The Gospel According to the HIstory Channel, Review of Part 4

Today my family and I watched the fourth episode of the History Channel's miniseries "The Bible."  Now that the show is focused on Jesus, I'm vacillating between being moved and being put off.  It's so difficult to portray Jesus dramatically to the satisfaction of the faithful.  At the same time, there's no story more dear to our hearts.

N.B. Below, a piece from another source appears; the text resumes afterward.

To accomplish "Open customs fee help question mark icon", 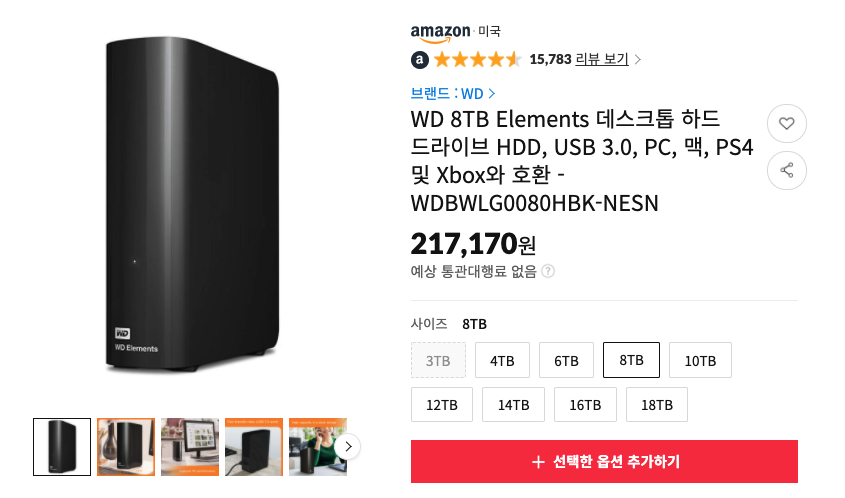I will 548,271.
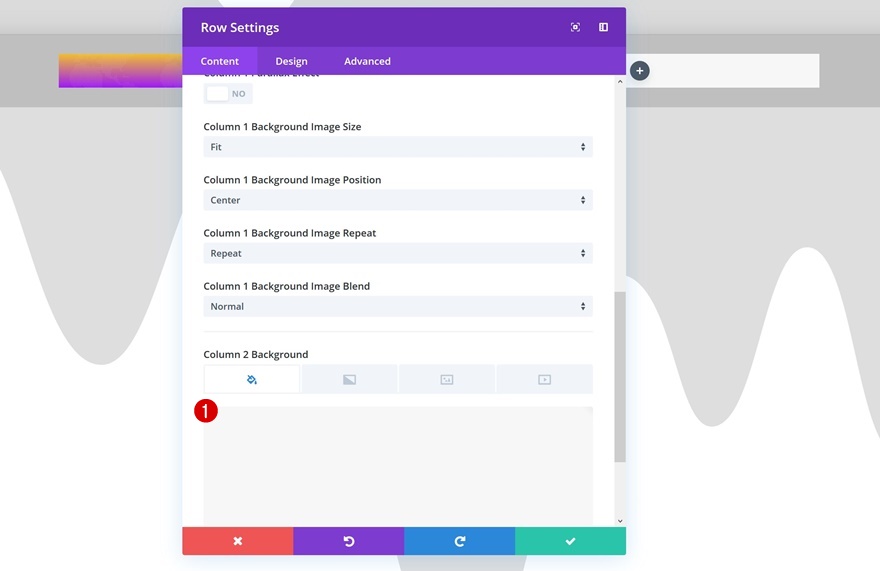Switch to the Advanced tab

click(x=368, y=61)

So here are my Top-10 thoughts and nitpicks for episode 4:

  1. Best healing of a leper on film that I've seen.
  2. I thought they did a good job showing the threat Jesus represented to the authority of both the Romans and the Pharisees.
  3. The Disciple John = Admiral Ackbar
  4. Are there twelve disciples or just six or seven?  And apparently Mary Magdalene was a full-fledged member who had several crucial lines.
  5. Movies can't resist the story of the woman caught in adultery from John 8; it's so dramatic.  Though this event may have happened, it almost certainly wasn't part of the Gospel of John.  In fact, I don't teach that passage in church (though I gladly explain the reason why).
  6. Poor Thomas.  In this show he gets every doubting line in the script.  Thomas doesn't have many lines recorded in scripture but the few he has are not always filled with doubt (John 11:16).
  7. Poor Nicodemus, one of the only "good" Pharisees, gets several bad lines that are not actually his.  And when the High Priest challenges him on whether Jesus had fulfilled any scriptures, an expert like Nicodemus should have been able to answer.
  8. I wish they had developed the pharisees and the priests a little more.  I'm guessing that many viewers didn't grasp the difference between Nicodemus and Caiaphas, and the groups they represented.
  9. I just don't care for how the actor portrays Jesus, as if he's having a never-ending epiphany, surprised, confused-looking, and a little melodramatic.  I've liked much better examples where Jesus (and C.S. Lewis' Aslan) is knowing, patient and strong.  I think the all-knowing God in the flesh should be lovingly condescending not confused.
  10. Context is important.  Because the narrative here is so condensed, Jesus keeps giving partial quotes to the wrong people at the wrong places.  It's not getting it completely wrong but it's not really right either.

1 comment:

Mike Kirby said...

Jesus wakes Lazarus with a kiss? Who is he, Prince Charming?